The opening sequence links intimate domestic scenes of four Chicago couples, intercut with a wild car chase that ends in a gruesome explosion. We piece together that the men killed in a daring robbery left behind Veronica (Viola Davis), the slow-burning wife of the ringleader (Liam Neeson); fragile abuse victim Alice (Elizabeth Debicki); and single mother Linda (Michelle Rodriguez). These women are very different, in personality and background, but they’re all about to find the one thing they have in common that the dead men have left them—hell on earth. They’re saddled with debts, blindsided by secrets, and now creeps of all kinds are sniffing around for the money their husbands stole. Against the odds, Veronica assembles the crew to pull off their own heist and take back a cool $5 million. They are joined by another single mom, Belle (Cynthia Erivo).

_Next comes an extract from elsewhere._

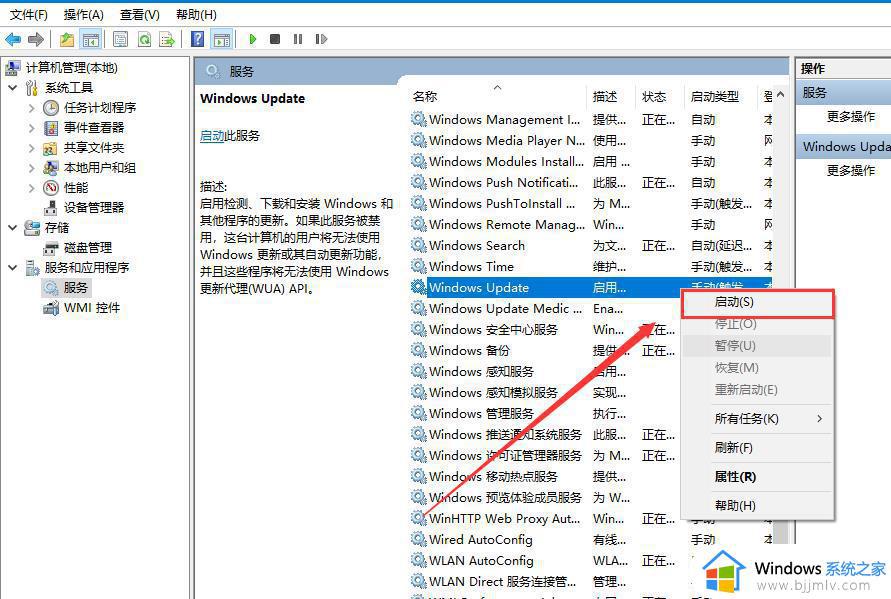
Task: Sort services by 启动类型 column header
Action: coord(715,97)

This summary makes the story sound simple. It’s not. A busy plot and glancing social commentary keep Widows’ wheels turning fast. The women tangle with a sleazy politician (Colin Farrell) pushed by his power-hungry father (Robert Duvall) into a racially charged faceoff with another corrupt candidate (a menacing Bryan Tyree Henry), while a dead-eyed hit man on the gang’s tail (Get Out’s Daniel Kaluuya) performs acts of sadism with Reservoir Dogs–style panache. Dirty money pervades a hair salon, an old-timey black church, and fancy hotels, where one of the quartet tries her hand at sex for hire. Director McQueen’s wide-ranging camera takes in multiple insider views of Chicago at all levels of race and class, and a flashback scene keeps the film’s politics painfully contemporary.

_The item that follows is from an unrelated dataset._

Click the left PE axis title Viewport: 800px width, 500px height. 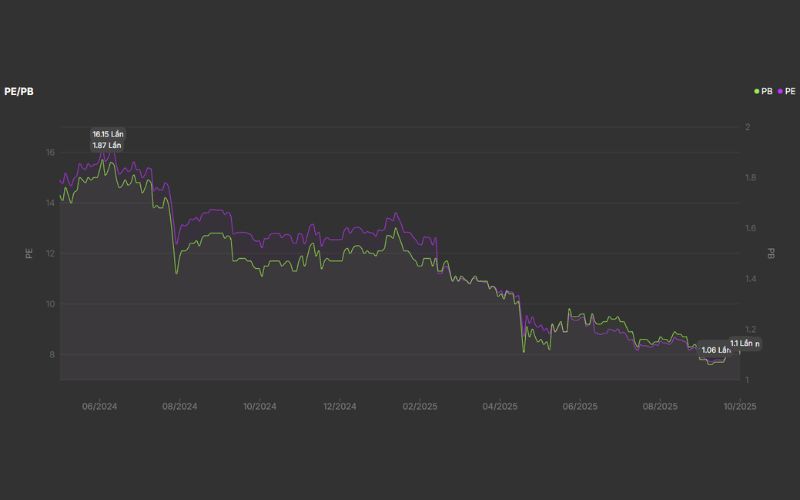(x=29, y=253)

Widows somehow manages to stay on track with so many different elements in play so that the movie emerges as more controlled than it looks. It takes a while to figure out the characters’ twisted relationships, and the gradual discoveries give the plotlines depth. Although the would-be robbers toss off a few good lines, they are not motivated by the usual heist-pic high spirits or any sense of feel-good sisterhood. Bitter desperation drives this crew, making the stakes far higher than in most examples of the genre. The robbery they carry out is suspenseful, violent, and gratifying.

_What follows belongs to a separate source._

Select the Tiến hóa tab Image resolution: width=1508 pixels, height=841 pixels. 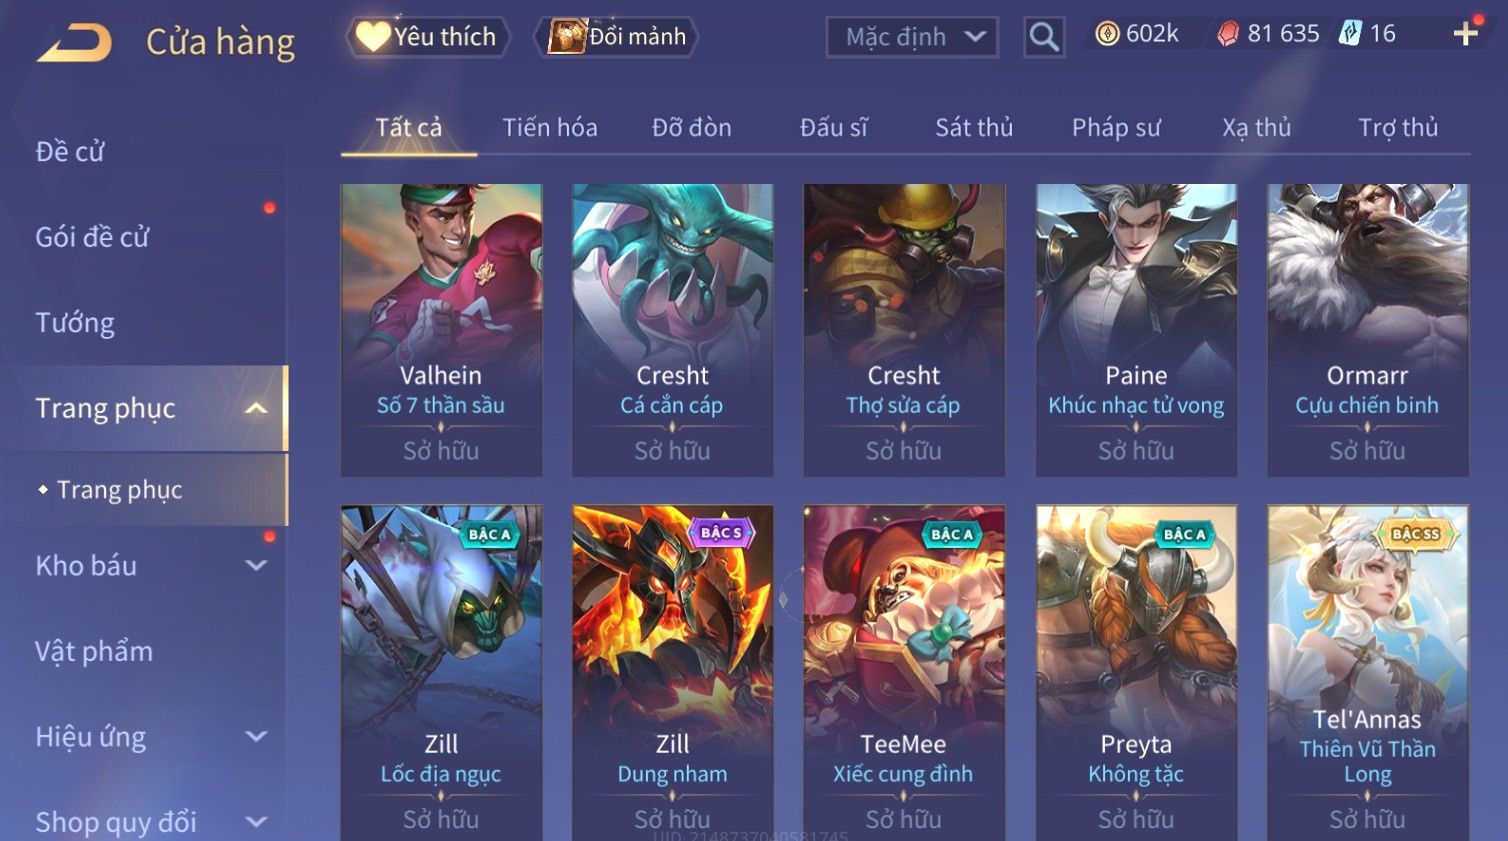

Finally, the actors propel the movie with their presences alone. Davis’s scowl expresses flabbergasted grief that can turn into a threat on a dime. Looking like a pulled-taffy Catherine Deneuve rendered by society Mannerist painter John Currin, Debicki cocks a sharp eye for opportunities that belies Alice’s helplessness. And Erivo, who won a Tony for The Color Purple, shows off impressive strength and speed in an almost wordless though physically demanding part. All these characters seem as rattled by Widows’ betrayals, shocks, and setbacks as we are. With this film, we and they are in for a fast and sometimes very cold ride.